That kind of thing makes you very curious because as it is a religion based on nature, it has more points of contact with what’s real. We all started studying, with the help of Natalia Bolívar, for example, looking in bookstores, and we are scholars on the subject, in addition to the fact that in Havana the singing is different from Matanzas and Santiago, because it’s an oral tradition….
Then the creative process of the band begins with research.
EV: Absolutely.
And currently only Carlos composes?
EV: There are other composers. María del Carmen Ávila is our singer now, very young, she is 27 years old, she comes from the National Choir, but we have taken her to the workshop of the National Folklore Group, so that she learns the songs, everything; Dennis Peralta started studying the batá, they have to know well what they are going to devote themselves to.
CA: I have tried to instill in the people who are devoted to this that they go to the root, you have to enter the root which is where you really learn.
How do you achieve that vitality on stage, with everything so careful, from the costumes, the production, the image in general, after 40 years?
CA: That’s Ele.
EV: No, you say that, and I have continued taking care of that, but we were lucky that in the beginning we counted on the advice of actor José Antonio Rodríguez, of Carlos Ruiz de la Tejera, and people who had to do with production, and we came from the ENA [National Art School], where you are integrally formed, because although you study music you relate to people from the plastic arts, from dramatic arts.

|---|

Please carry on the interview with the band members about their research, training, and stage presentation, starting right after its last answer.

|---|

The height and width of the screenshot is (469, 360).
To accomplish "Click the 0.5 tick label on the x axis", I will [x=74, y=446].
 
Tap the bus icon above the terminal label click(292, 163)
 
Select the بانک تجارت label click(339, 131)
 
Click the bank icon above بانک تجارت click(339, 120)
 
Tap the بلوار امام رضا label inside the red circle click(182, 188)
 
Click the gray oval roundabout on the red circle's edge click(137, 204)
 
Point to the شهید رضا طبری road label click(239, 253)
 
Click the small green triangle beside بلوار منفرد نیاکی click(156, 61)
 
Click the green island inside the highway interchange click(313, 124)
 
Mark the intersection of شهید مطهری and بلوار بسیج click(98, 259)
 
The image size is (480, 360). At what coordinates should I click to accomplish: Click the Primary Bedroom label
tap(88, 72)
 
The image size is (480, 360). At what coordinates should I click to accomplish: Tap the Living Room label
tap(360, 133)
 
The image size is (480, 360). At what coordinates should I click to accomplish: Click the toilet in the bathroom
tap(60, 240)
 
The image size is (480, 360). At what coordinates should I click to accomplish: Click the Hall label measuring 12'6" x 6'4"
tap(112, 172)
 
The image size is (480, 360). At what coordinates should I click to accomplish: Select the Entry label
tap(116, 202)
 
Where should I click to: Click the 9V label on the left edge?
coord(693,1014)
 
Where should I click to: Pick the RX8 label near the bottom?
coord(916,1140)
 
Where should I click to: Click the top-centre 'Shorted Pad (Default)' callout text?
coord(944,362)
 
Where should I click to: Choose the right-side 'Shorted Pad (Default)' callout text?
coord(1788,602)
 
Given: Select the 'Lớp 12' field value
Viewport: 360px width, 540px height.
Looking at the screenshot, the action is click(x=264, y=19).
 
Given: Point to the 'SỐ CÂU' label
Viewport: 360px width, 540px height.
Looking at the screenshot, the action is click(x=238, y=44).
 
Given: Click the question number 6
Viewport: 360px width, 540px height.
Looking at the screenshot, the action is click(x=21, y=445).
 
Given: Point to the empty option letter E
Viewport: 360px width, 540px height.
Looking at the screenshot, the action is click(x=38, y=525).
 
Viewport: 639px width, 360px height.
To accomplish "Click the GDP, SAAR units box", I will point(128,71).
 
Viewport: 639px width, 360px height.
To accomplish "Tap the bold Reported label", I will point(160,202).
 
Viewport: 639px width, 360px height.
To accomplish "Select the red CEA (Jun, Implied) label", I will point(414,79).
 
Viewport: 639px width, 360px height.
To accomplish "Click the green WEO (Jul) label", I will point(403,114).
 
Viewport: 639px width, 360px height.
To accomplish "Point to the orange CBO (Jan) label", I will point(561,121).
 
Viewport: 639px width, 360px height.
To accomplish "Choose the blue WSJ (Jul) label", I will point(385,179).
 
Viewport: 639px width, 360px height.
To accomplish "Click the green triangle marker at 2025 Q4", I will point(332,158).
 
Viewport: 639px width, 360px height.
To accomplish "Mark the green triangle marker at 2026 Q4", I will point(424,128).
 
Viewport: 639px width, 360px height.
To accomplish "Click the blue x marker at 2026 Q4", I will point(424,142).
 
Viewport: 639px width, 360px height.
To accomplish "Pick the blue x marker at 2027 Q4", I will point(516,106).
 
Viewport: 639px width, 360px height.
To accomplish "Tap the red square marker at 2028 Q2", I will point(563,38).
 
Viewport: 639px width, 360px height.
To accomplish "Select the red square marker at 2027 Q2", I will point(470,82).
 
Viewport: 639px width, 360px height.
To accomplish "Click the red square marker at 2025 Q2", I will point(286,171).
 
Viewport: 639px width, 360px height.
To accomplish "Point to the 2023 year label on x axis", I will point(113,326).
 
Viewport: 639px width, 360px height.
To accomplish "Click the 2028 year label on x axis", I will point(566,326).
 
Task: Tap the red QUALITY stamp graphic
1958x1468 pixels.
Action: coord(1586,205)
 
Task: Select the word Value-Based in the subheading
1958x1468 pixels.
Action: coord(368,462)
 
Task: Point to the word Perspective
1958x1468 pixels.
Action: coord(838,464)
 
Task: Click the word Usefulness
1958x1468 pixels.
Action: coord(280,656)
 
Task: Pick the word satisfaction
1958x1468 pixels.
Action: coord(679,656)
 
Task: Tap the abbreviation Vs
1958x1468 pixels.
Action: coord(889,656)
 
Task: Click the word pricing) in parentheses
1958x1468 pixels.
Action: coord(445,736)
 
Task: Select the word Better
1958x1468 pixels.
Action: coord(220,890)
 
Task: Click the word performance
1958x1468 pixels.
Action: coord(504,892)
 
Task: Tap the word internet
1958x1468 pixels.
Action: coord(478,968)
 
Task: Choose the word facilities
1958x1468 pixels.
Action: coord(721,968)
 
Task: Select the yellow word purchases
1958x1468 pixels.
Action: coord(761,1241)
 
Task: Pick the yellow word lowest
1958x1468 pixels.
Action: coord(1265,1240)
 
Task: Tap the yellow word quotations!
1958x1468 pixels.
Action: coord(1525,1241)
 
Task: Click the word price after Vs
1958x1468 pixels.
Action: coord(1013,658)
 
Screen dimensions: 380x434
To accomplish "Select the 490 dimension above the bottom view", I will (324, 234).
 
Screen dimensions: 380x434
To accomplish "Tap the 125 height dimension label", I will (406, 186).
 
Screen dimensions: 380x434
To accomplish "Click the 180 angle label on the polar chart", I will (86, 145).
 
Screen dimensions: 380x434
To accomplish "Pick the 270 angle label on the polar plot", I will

|---|

Output for this exercise:
When Síntesis emerged we had that in mind, and José Antonio taught us: if there is only one, you can’t talk to the other, the minimum production rules; unfortunately, there is no subject that teaches musicians their attitude on stage, all that falls on us, and we have taken great care of that and the people who become part of the group start their formation in that discipline and that requirement.
Right now all our members are very young, and they like what they do, after investigating the why of this song and polyrhythm, and that it’s contagious because that’s the principle of this music: you participate, even if you don’t know what you are going to say. That spirit has not been lost when performing a song, that reciprocity, that contagion, it’s implicit in the music.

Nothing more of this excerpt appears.